What is the meaning of the text:  “For the commandment is a lamp?”  Man’s heart frequently prompts him to perform a good deed, but the evil inclination inside him says:  Why should you perform a good deed at the expense of your pocket?  Before you give to others, give to your children.  But the good inclination says to him:  Give for a worthy cause.  See what is written!  “For the commandment is a lamp.”  Just as the light of a lamp remains undimmed, thought myriads of wicks and flames may be lit from it, so he who gives for a worthy cause does not make a hole in his own pocket…

(Shemot Rabbah)

 

 

Said the Holy One Blessed be He:  In this world you need a lamp, but in time to come “and nations shall walk by your light and kings by the brightness of your rising.”

Midrash Tanchuma

 

 

The idea that light signals God’s presence goes back to ancient days, without electricity, when a light that burned steadily through the night bordered on the miraculous…Our Israelite forbears knew that God met them but needed a ner tamid (eternal light) to announce where.  By contrast, we have a ner tamid but have forgotten that God meets us there.  Even for the people who sit on the bima, it is just one more light, virtually undifferentiated from other electricity all around us.

Lawrence Hoffman (Contemporary)

 

 

What is the ultimate religious purpose of life?  We can find an answer to this question in the beginning of the Shulhan Arukh where Rabbi Moses Isserles…tells us that the purpose of life is to establish a relationship with God…The light is a symbol, linked to God and we must literally see it in order to activate our minds…The commandment of the light is established now and for all generations…even though the Temple has been destroyed and the candlesticks have disappeared, there are synagogues and houses of study in which we light candles, and they are each called a miniature Temple…(Midrash Hagadol)

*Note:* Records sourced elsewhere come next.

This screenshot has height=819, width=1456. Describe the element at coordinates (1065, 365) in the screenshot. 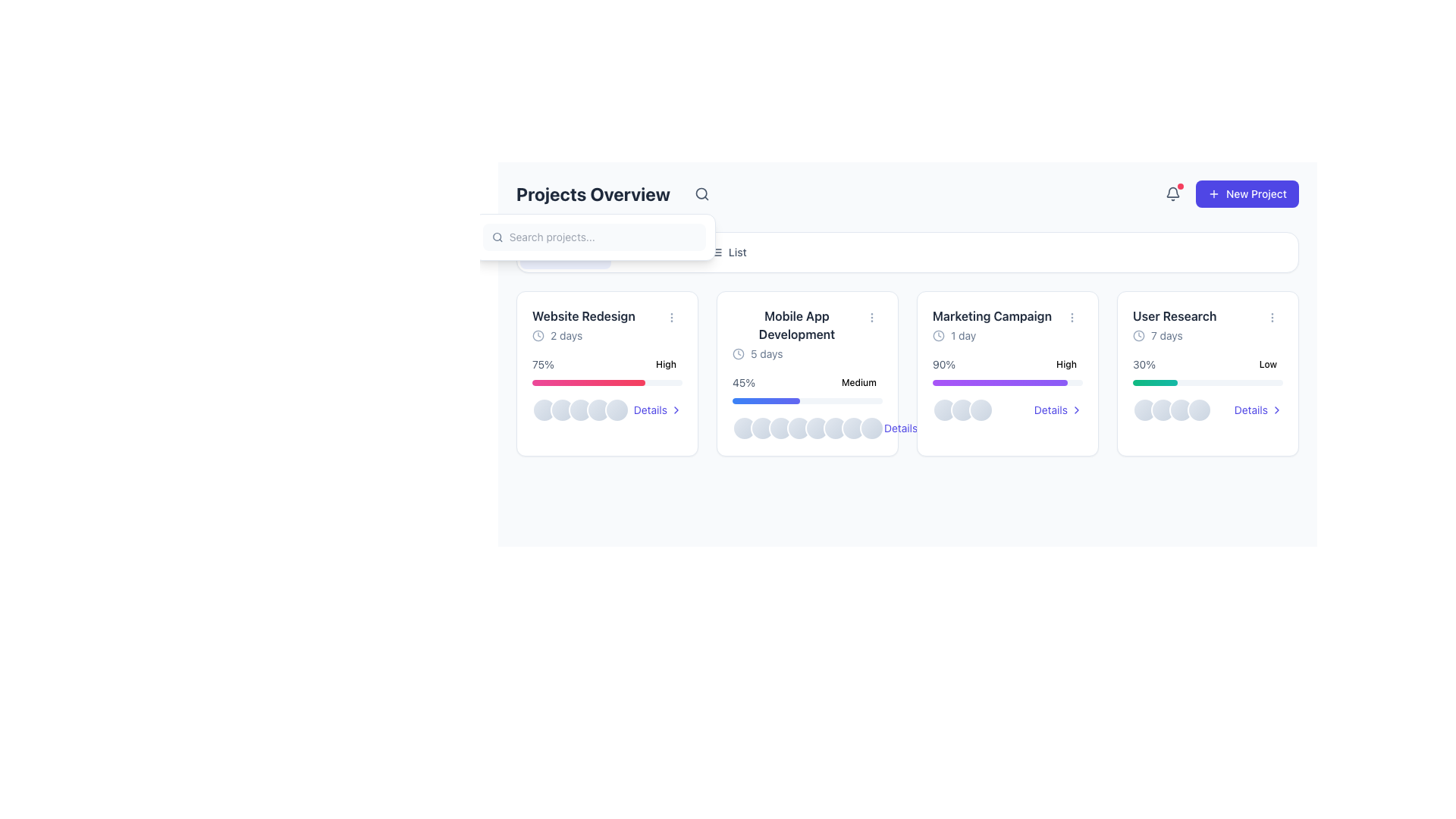

I see `the 'High' priority Badge located in the project card for 'Marketing Campaign', positioned to the right of the percentage completion bar and next to the 'Details' link` at that location.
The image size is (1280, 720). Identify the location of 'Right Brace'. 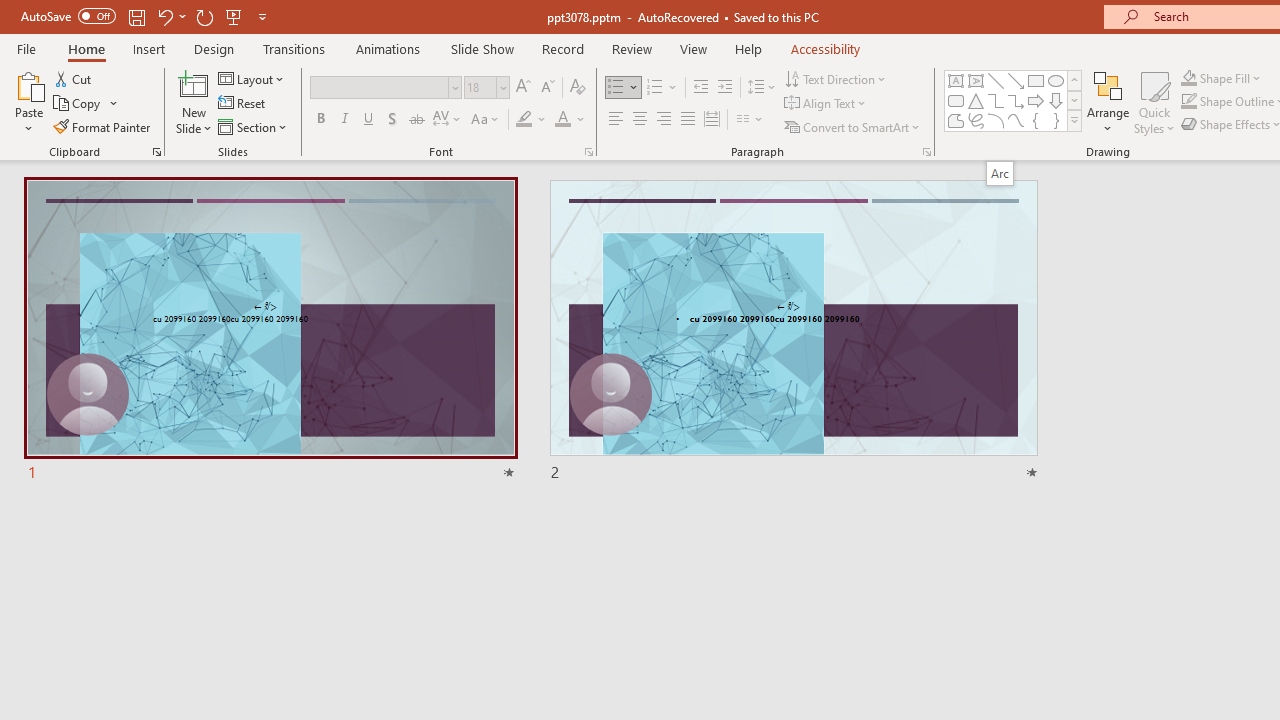
(1055, 120).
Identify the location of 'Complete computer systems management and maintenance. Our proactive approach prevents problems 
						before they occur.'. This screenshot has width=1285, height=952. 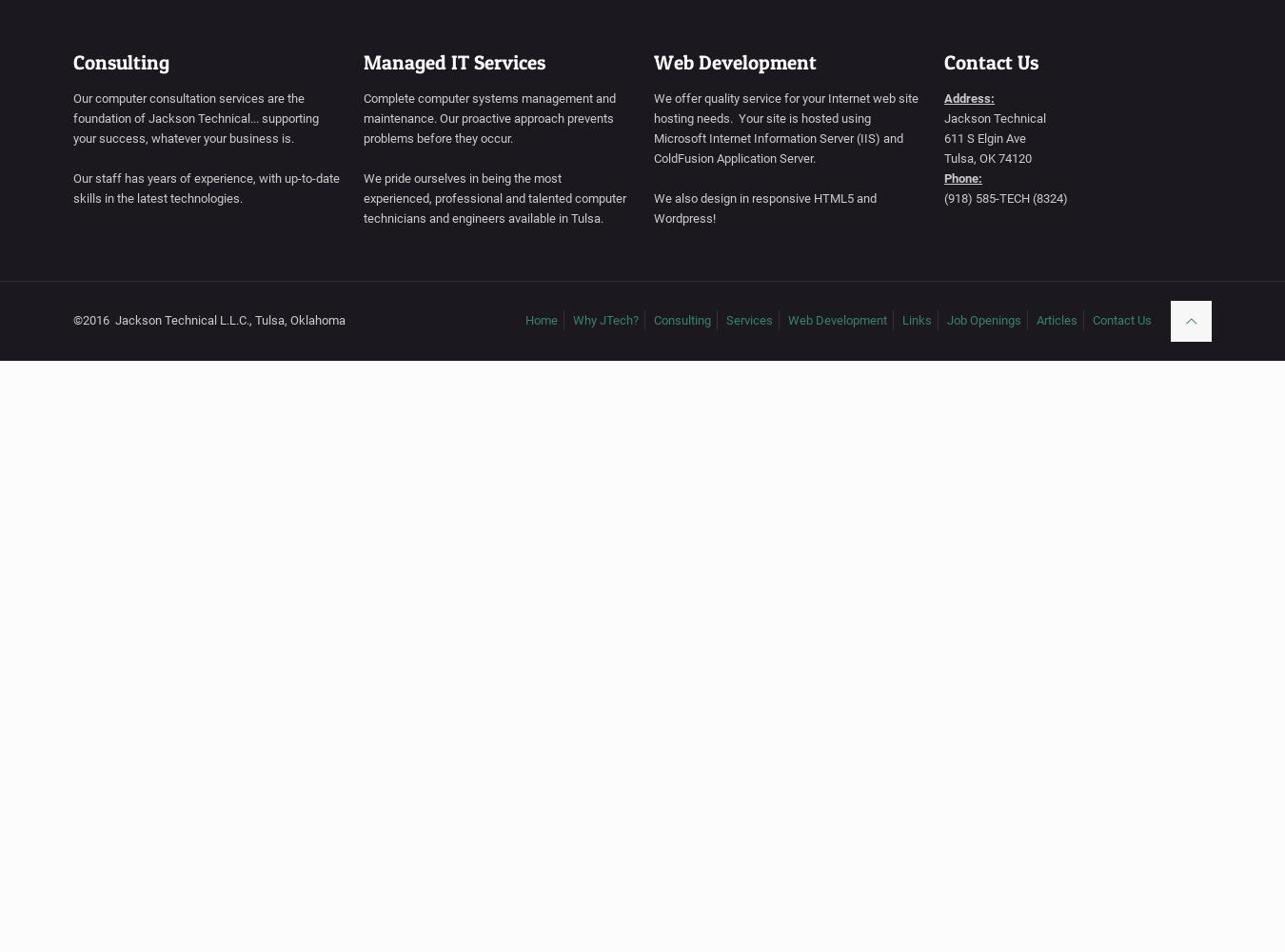
(488, 117).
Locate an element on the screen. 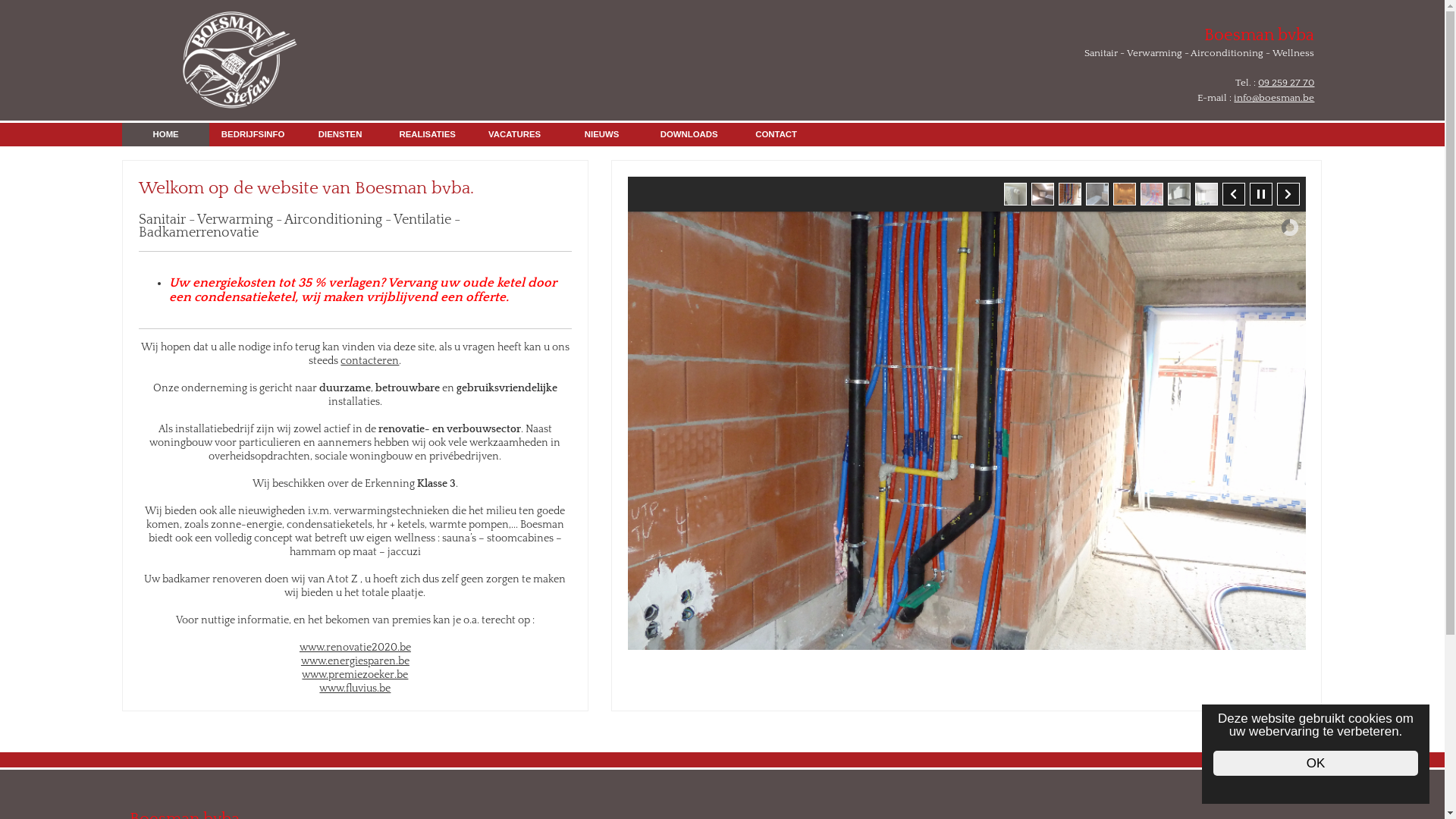  '09 259 27 70' is located at coordinates (1285, 82).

Michael Rascoe (Contemporary)

 

 

What Moses was called upon to do, at the beginning of our parsha is thus substantially different from all the other things he was asked to perform in the context of the Tabernacle…unlike all the other commandments associated with the Tabernacle, this particular one remained intact during the period of exile….”it was an everlasting statute throughout your generations…” for future generations it was “a statute” without reason, a decree of the Almighty.

Nechama Leibovitz (20th Century)

 

 

This term for kindling lights is used only in connection with the care of the Menorah.  It precisely describes the task of the keeper of the flame, i.e. to hold the kindling flame against the wick to be kindled until the wick “continues burning on its own.”  The task of the Torah teacher is to render his services unnecessary.  His task is not to keep the “laity” forever dependent upon him.  This is meant as an admonition to both teachers and students that they should be patient and persevering.